- **Materials provided**:

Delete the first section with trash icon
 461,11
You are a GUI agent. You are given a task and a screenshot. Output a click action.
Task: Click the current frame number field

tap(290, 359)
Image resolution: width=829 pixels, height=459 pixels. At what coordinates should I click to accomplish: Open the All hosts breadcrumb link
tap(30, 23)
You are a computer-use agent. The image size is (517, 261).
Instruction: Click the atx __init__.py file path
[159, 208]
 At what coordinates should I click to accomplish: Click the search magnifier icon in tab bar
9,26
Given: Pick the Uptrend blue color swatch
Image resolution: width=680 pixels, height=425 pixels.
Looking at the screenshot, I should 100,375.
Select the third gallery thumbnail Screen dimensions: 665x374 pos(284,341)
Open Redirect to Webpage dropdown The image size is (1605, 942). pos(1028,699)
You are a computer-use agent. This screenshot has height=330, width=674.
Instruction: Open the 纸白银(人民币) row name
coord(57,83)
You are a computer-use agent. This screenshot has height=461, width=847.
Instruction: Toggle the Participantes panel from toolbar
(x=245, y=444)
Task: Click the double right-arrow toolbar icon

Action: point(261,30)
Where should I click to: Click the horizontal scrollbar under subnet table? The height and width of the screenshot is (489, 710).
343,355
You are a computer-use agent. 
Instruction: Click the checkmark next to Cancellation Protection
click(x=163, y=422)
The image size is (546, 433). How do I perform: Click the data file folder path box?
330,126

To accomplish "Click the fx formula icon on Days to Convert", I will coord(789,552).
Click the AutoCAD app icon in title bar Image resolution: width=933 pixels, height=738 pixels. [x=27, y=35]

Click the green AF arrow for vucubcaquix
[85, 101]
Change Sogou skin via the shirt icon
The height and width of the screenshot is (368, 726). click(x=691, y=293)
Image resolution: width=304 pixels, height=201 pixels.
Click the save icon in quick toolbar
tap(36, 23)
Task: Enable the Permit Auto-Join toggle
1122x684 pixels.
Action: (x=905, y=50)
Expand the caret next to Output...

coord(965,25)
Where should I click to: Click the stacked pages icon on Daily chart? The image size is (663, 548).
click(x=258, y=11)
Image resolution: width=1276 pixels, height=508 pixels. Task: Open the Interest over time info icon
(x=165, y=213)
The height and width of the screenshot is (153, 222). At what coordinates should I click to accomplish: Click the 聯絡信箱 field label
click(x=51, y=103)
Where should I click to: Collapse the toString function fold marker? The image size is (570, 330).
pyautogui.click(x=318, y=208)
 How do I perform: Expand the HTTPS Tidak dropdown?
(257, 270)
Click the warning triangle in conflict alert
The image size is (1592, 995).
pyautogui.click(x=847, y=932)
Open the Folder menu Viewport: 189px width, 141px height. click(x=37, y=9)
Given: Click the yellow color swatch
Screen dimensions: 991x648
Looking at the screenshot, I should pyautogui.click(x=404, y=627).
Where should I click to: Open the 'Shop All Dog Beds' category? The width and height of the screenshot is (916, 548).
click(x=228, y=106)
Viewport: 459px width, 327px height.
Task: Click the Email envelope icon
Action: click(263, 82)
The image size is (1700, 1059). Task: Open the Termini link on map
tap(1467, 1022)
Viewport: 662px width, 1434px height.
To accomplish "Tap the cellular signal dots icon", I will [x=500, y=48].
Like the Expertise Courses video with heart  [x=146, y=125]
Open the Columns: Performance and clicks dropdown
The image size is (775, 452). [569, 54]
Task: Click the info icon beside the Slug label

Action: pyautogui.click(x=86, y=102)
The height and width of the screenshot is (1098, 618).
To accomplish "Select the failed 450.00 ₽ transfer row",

- **Direction**:
Rewrite all of the items above, changing every "toolbar" to "tool strip" and leaving everything else as it is.

- **Solution to this task**:
Delete the first section with trash icon
 461,11
You are a GUI agent. You are given a task and a screenshot. Output a click action.
Task: Click the current frame number field

tap(290, 359)
Image resolution: width=829 pixels, height=459 pixels. At what coordinates should I click to accomplish: Open the All hosts breadcrumb link
tap(30, 23)
You are a computer-use agent. The image size is (517, 261).
Instruction: Click the atx __init__.py file path
[159, 208]
 At what coordinates should I click to accomplish: Click the search magnifier icon in tab bar
9,26
Given: Pick the Uptrend blue color swatch
Image resolution: width=680 pixels, height=425 pixels.
Looking at the screenshot, I should 100,375.
Select the third gallery thumbnail Screen dimensions: 665x374 pos(284,341)
Open Redirect to Webpage dropdown The image size is (1605, 942). pos(1028,699)
You are a computer-use agent. This screenshot has height=330, width=674.
Instruction: Open the 纸白银(人民币) row name
coord(57,83)
You are a computer-use agent. This screenshot has height=461, width=847.
Instruction: Toggle the Participantes panel from tool strip
(x=245, y=444)
Task: Click the double right-arrow tool strip icon

Action: point(261,30)
Where should I click to: Click the horizontal scrollbar under subnet table? The height and width of the screenshot is (489, 710).
343,355
You are a computer-use agent. 
Instruction: Click the checkmark next to Cancellation Protection
click(x=163, y=422)
The image size is (546, 433). How do I perform: Click the data file folder path box?
330,126

To accomplish "Click the fx formula icon on Days to Convert", I will coord(789,552).
Click the AutoCAD app icon in title bar Image resolution: width=933 pixels, height=738 pixels. [x=27, y=35]

Click the green AF arrow for vucubcaquix
[85, 101]
Change Sogou skin via the shirt icon
The height and width of the screenshot is (368, 726). click(x=691, y=293)
Image resolution: width=304 pixels, height=201 pixels.
Click the save icon in quick tool strip
tap(36, 23)
Task: Enable the Permit Auto-Join toggle
1122x684 pixels.
Action: (x=905, y=50)
Expand the caret next to Output...

coord(965,25)
Where should I click to: Click the stacked pages icon on Daily chart? The image size is (663, 548).
click(x=258, y=11)
Image resolution: width=1276 pixels, height=508 pixels. Task: Open the Interest over time info icon
(x=165, y=213)
The height and width of the screenshot is (153, 222). At what coordinates should I click to accomplish: Click the 聯絡信箱 field label
click(x=51, y=103)
Where should I click to: Collapse the toString function fold marker? The image size is (570, 330).
pyautogui.click(x=318, y=208)
 How do I perform: Expand the HTTPS Tidak dropdown?
(257, 270)
Click the warning triangle in conflict alert
The image size is (1592, 995).
pyautogui.click(x=847, y=932)
Open the Folder menu Viewport: 189px width, 141px height. click(x=37, y=9)
Given: Click the yellow color swatch
Screen dimensions: 991x648
Looking at the screenshot, I should pyautogui.click(x=404, y=627).
Where should I click to: Open the 'Shop All Dog Beds' category? The width and height of the screenshot is (916, 548).
click(x=228, y=106)
Viewport: 459px width, 327px height.
Task: Click the Email envelope icon
Action: click(263, 82)
The image size is (1700, 1059). Task: Open the Termini link on map
tap(1467, 1022)
Viewport: 662px width, 1434px height.
To accomplish "Tap the cellular signal dots icon", I will [x=500, y=48].
Like the Expertise Courses video with heart  [x=146, y=125]
Open the Columns: Performance and clicks dropdown
The image size is (775, 452). [569, 54]
Task: Click the info icon beside the Slug label

Action: pyautogui.click(x=86, y=102)
The height and width of the screenshot is (1098, 618).
To accomplish "Select the failed 450.00 ₽ transfer row",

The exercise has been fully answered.